North Star's new superintendent next fall would have to deal with that, Carlson said.

"He's got to make plans. That means teachers," Carlson said.

He added that the public schools are not exempt from Title 20 — they still have to meet accreditation standards.

Carlson said Havre probably could survive — although likely by dropping to a Class B school — because it has extras. The high school has two music teachers and is required to have one, its vocational programs are not required, it is not required to offer advanced placement college preparatory classes, and those could be cut.

"I know, in the smaller districts, they're looking at shutting their doors," he said. "If they're looking at (losing) $30,000 to $60,000, they can't meet accreditation standards."

Parman said in an interview last week that the fiscal note on the bill is a bit misleading — on the state level, there seems to be none. The state is paying money to a savings account instead of to a school district, so there is no fiscal impact.

But the local school district would no longer receive that funding.

"The local school district would feel the impact of that," Parman said.

Proposed amendments

Hansen said amendments to bills are being drafted that would change the funding, basing it on the average-number-belonging used in the school funding process rather than the total student funding computations now in the bills.

"I think that would alleviate a substantial amount of your concerns," she said, adding that OPI would not assist in drafting the bills, leading to some of the computations used and now proposed for amendment.

At Monday's hearing, that lead to the numbers being cited.

"I'm not going to play along with the fear mongering," Hansen said. "We're not going to do that to any school. … We can make it an appropriate number that more closely approximates what student funding is."

Carlson called the Havre Daily News later to address that comment.

"I just want to make it clear as far as it's not fear mongering," he said. "I want to talk about real schools, real dollars, and the real impacts that it's going to have on real communities in Montana."

Parman said this morning that OPI did not refuse to help with the bills.

"If people call us and ask us for information, we provide it," he said. "We were never called by Legislative Fiscal Division. We were not called by Rep.
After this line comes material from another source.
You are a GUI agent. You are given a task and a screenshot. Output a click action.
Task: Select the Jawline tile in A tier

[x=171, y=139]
Hansen."

Debating the need for changing the schools

Hansen said there is a need for change — when a company started offering $500,000 in private school scholarships last year, they were snapped up in a month.

"There are parents who need this," she said. "There are parents who want this."
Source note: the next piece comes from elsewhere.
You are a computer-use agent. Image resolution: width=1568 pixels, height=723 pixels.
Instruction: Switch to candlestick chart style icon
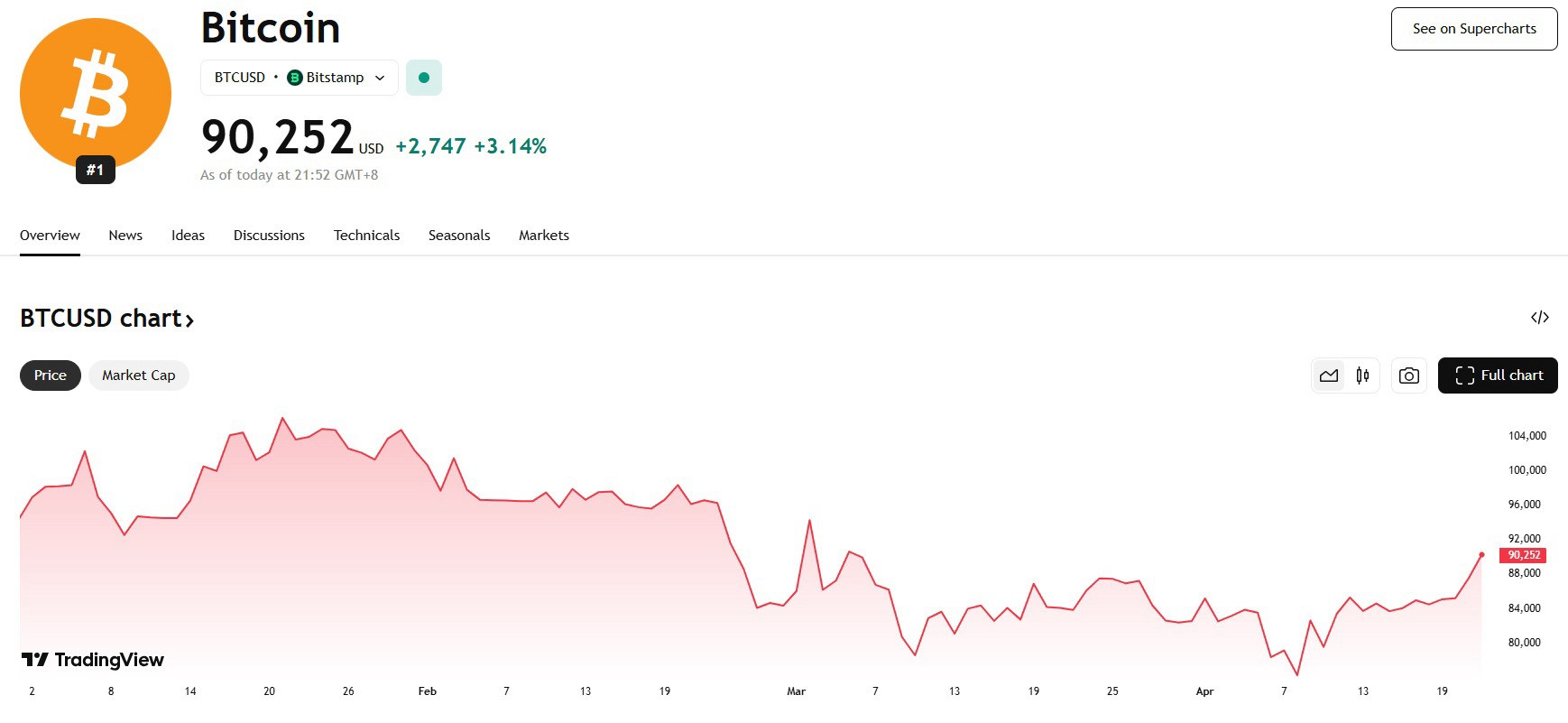[1362, 375]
She said she agrees that Montana schools are doing an excellent job with the 82 percent of their students who graduate, but the school choice bills are trying to provide opportunities, as required by the Montana Constitution, for all students.

"We also let 18 percent of the kids fall through the cracks," she said.

Parman said in an interview last week that that is not so.

The number being used is the number of students who do not graduate in four years — some of whom drop out, but others do graduate, he said.

"The whole dropout rate thing is a fabrication," Parman said.

OPI public information officer Allyson Hagen said that the actual Montana dropout rate is 4.1 percent.

Parman added that local schools already have the ability — which will be expanded when new rules on school variances go into effect in July — to provide alternatives for their students.

"If a local public school wanted to start an innovative school — a dance school, for example, if they wanted to start a dance-themed school in Havre — they have all of the authority under the law to do it," he said.

Parman last week — and Jergeson, Carlson, Hamilton and Havre Public Schools Director of Education Leland Stocker at Tuesday's video conference — said Montana schools already are doing well, better than most of the nation, and improvements are being made and more could be made.

"And so, all of this begs the question, why? And is there a problem?" Parman asked. "And the answer, really, has been a silent response that there is, and we've heard a few things that we think fabricate a crisis or an epidemic there — but there aren't problems, so that is our general stance."